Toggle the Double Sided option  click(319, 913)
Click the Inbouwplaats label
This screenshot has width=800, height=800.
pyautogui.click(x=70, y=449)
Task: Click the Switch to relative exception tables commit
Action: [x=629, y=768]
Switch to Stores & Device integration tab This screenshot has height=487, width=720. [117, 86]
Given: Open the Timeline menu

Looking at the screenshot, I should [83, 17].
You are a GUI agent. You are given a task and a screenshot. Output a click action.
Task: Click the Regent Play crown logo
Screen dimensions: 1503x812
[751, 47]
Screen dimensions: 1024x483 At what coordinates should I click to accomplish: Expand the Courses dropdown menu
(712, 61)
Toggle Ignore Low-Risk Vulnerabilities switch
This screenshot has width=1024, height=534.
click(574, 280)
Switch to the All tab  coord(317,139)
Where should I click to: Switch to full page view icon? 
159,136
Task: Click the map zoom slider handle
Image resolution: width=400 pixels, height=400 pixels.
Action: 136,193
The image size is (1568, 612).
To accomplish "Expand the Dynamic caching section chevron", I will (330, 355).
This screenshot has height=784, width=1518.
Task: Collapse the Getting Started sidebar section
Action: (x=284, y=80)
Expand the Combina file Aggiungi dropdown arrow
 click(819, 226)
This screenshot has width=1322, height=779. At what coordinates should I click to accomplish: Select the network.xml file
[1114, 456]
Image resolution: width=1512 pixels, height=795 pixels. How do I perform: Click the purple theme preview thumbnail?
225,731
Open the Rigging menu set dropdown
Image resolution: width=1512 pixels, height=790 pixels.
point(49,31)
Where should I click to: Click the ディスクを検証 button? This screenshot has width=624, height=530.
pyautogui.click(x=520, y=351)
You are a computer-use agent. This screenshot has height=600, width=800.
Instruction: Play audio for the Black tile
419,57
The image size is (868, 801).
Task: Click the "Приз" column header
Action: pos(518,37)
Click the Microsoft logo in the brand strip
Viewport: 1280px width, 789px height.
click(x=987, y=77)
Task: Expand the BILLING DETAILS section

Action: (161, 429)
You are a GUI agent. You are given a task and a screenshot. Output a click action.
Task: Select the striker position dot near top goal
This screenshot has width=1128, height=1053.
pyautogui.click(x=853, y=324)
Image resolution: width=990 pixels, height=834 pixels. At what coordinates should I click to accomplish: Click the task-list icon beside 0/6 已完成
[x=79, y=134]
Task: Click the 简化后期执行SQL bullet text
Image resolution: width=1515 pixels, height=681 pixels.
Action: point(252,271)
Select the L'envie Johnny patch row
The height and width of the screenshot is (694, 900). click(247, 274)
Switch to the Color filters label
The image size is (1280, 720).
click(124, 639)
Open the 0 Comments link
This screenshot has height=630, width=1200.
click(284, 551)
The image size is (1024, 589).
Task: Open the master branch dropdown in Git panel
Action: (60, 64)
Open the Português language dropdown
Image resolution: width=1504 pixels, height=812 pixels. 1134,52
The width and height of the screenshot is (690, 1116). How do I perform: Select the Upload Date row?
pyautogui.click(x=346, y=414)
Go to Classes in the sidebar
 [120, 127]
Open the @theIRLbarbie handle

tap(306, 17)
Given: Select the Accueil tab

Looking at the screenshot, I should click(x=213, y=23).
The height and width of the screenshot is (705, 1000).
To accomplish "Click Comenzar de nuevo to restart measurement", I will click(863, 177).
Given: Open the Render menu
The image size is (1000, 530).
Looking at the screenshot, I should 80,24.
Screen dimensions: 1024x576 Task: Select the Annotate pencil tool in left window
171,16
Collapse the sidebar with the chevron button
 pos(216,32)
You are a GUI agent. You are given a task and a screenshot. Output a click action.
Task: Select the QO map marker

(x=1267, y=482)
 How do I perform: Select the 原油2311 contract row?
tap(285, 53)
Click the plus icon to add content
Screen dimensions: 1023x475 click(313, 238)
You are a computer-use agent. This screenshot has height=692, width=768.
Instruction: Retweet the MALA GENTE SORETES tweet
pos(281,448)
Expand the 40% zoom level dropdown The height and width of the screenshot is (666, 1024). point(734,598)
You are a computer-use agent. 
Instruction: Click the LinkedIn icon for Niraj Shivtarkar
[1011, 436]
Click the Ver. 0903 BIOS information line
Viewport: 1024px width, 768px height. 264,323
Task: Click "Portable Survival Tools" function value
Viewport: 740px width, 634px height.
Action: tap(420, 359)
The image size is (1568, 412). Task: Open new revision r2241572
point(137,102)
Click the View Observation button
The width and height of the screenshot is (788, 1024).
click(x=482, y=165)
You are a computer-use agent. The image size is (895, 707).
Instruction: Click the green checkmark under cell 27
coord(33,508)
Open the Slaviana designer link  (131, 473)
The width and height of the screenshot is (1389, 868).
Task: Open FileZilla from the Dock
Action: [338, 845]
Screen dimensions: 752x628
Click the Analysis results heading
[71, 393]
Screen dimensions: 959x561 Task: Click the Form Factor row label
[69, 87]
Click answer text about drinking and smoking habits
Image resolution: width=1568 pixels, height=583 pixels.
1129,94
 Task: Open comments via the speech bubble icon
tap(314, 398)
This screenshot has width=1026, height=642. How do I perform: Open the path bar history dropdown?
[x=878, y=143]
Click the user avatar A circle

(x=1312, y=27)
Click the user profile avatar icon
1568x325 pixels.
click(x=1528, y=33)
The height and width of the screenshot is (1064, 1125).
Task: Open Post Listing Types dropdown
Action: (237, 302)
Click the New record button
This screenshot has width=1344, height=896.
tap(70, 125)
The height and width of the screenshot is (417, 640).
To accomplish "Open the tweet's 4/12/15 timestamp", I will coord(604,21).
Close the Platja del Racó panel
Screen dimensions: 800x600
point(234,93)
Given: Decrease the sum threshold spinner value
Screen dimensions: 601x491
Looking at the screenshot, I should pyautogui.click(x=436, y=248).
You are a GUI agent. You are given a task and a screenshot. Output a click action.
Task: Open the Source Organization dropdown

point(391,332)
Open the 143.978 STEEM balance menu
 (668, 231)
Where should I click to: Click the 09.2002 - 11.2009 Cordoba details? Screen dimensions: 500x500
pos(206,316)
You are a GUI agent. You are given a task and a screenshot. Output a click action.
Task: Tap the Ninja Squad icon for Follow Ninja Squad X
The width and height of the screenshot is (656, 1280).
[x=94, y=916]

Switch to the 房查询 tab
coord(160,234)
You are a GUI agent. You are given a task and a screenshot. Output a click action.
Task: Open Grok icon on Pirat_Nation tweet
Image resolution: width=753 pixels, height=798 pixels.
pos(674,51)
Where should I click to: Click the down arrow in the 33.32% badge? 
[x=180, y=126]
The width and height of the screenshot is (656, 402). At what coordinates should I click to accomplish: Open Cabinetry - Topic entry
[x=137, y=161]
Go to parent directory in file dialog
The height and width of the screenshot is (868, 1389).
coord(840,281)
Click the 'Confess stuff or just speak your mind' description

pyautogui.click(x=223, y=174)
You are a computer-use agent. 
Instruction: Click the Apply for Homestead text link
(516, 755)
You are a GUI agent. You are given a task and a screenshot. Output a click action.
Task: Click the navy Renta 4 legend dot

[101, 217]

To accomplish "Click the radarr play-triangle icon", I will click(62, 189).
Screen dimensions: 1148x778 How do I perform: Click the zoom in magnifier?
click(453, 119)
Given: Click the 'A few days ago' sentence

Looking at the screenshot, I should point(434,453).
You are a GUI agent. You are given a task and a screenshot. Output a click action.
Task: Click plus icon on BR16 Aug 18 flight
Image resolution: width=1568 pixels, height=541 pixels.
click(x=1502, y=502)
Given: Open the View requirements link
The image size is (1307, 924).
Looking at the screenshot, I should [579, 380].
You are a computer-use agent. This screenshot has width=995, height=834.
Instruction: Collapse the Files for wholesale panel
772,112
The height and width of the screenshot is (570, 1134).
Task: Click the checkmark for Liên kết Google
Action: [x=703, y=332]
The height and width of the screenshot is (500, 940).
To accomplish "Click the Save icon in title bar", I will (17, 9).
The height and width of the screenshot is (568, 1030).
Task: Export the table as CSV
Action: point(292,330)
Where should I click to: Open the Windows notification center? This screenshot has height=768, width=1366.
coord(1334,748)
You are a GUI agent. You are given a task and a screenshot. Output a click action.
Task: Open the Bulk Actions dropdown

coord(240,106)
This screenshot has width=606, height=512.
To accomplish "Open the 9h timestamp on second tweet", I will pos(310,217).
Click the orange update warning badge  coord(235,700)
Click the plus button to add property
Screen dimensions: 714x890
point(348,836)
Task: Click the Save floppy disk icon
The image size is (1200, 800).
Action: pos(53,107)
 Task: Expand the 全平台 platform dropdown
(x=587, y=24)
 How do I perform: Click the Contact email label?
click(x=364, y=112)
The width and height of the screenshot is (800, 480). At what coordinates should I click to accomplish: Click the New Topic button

### Exercise
Identify the lines in the entries that hold "value" and return each one.

### Task output
Task: Click "Portable Survival Tools" function value
Given: Decrease the sum threshold spinner value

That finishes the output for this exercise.